Top of DATA SHOWN
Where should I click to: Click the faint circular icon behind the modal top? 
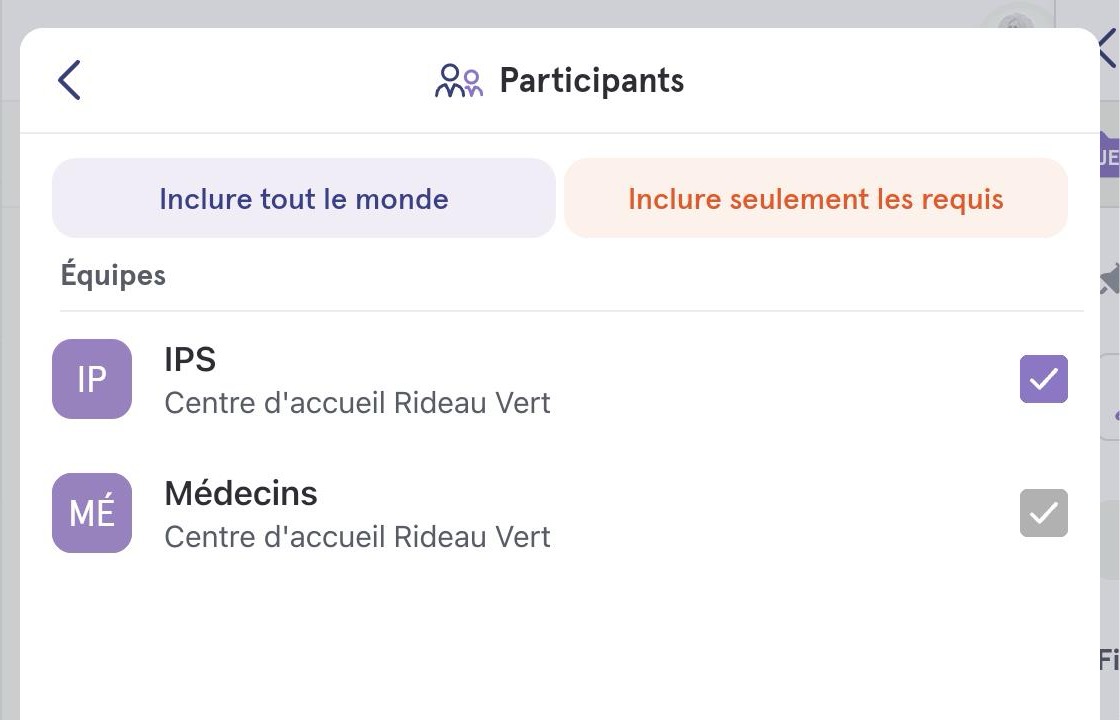(x=1016, y=21)
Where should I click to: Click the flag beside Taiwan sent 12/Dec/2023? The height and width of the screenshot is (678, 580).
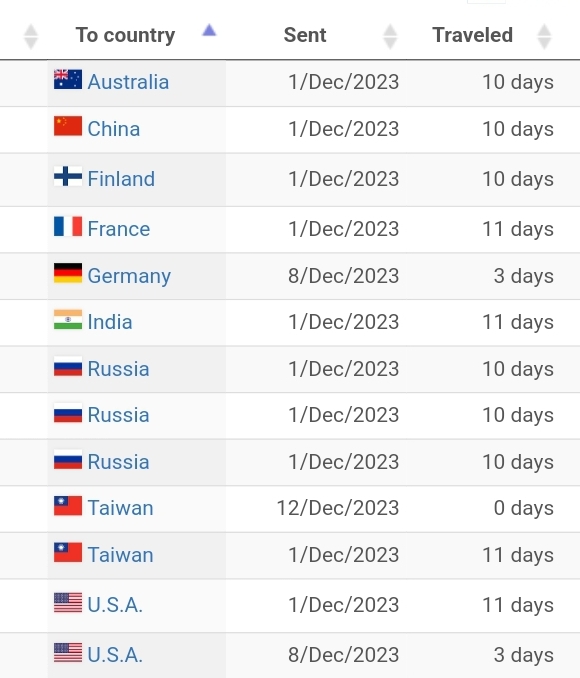pyautogui.click(x=68, y=505)
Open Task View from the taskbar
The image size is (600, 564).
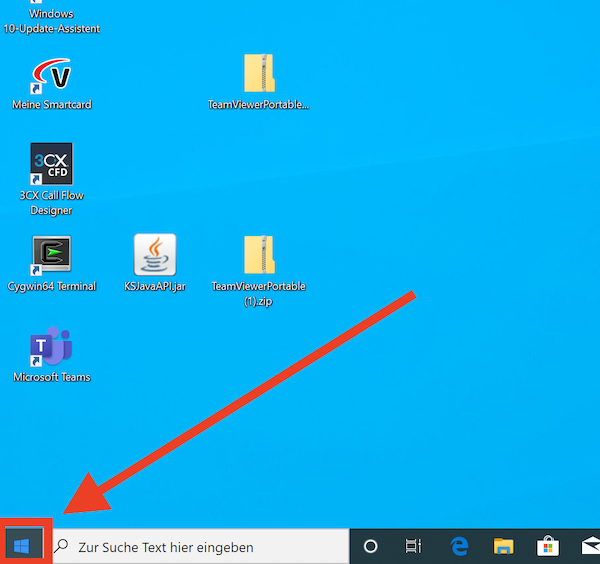click(x=413, y=546)
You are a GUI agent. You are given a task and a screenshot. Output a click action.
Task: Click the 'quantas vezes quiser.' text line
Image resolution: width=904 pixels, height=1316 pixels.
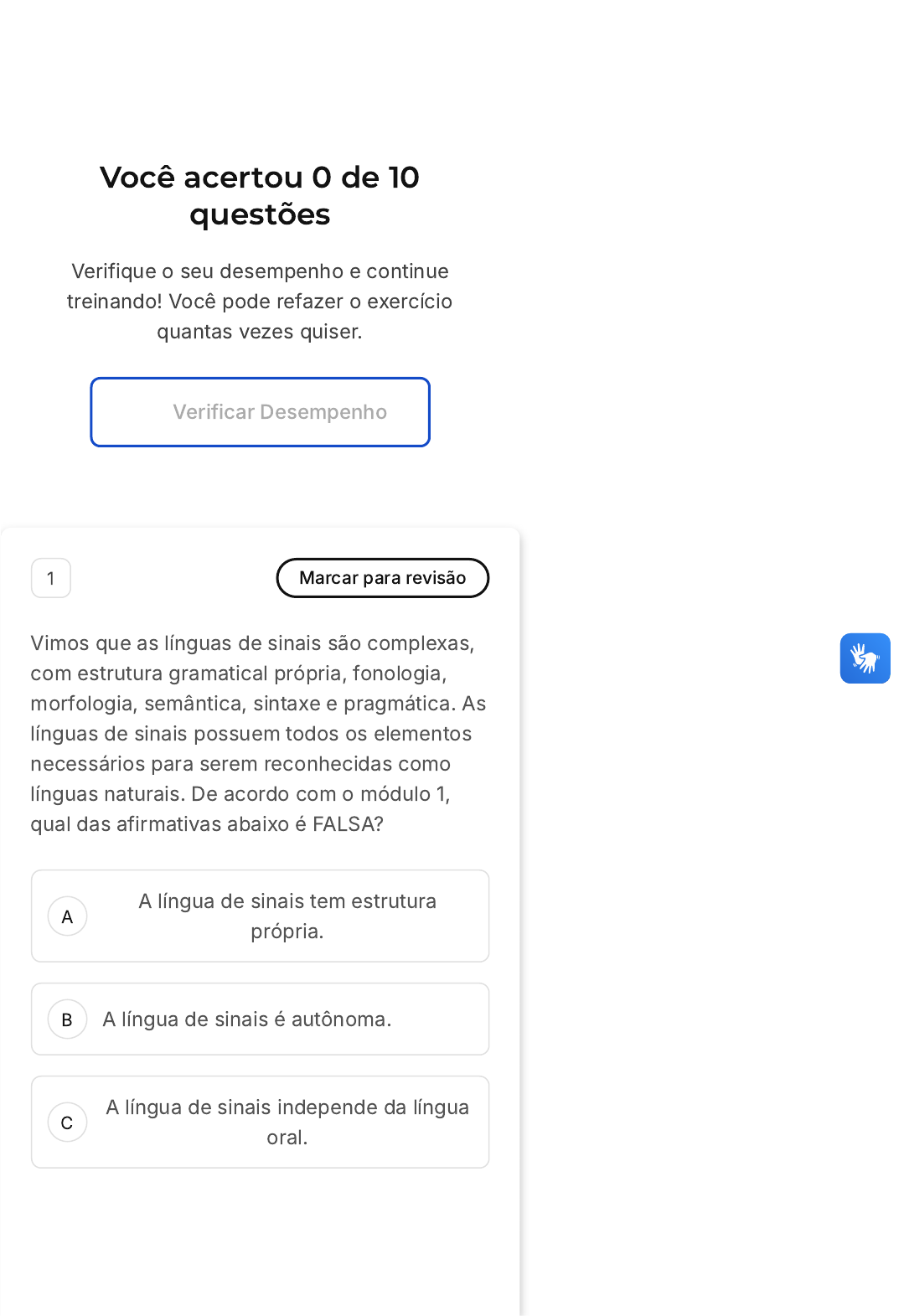click(x=260, y=332)
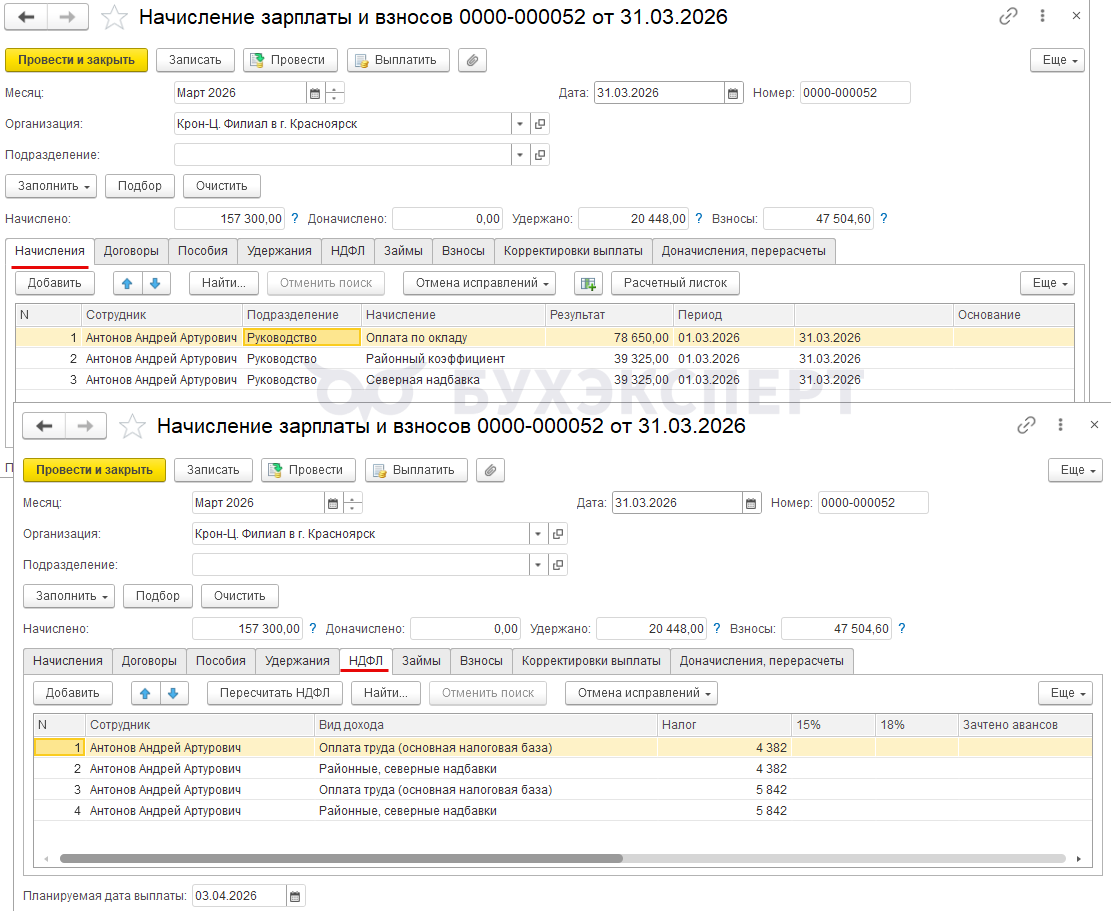Open the Организация dropdown in top window
Screen dimensions: 1111x911
pyautogui.click(x=520, y=124)
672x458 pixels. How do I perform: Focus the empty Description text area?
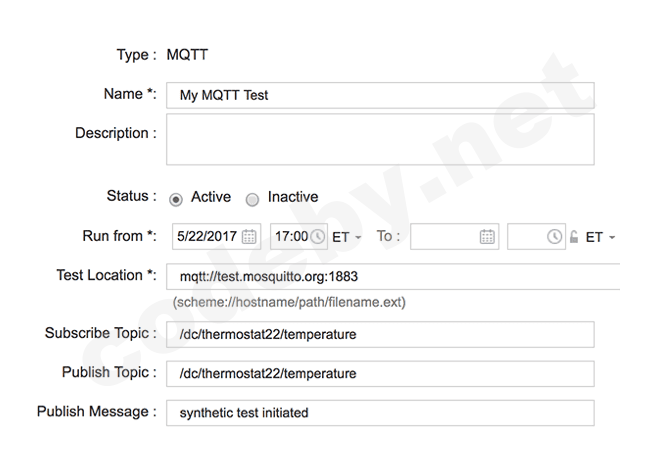pyautogui.click(x=380, y=139)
Bottom of DATA SHOWN
_EXERCISE_. Reproduce only the lines from the beginning of the data through the line that contains "Open Task View from the taskbar", both included, and please drop the pictures.

_TASK OUTPUT_.
Where should I click to: Click the faint circular icon behind the modal top? 
(x=1016, y=21)
Where should I click to: Click the flag beside Taiwan sent 12/Dec/2023? The height and width of the screenshot is (678, 580).
pyautogui.click(x=68, y=505)
Open Task View from the taskbar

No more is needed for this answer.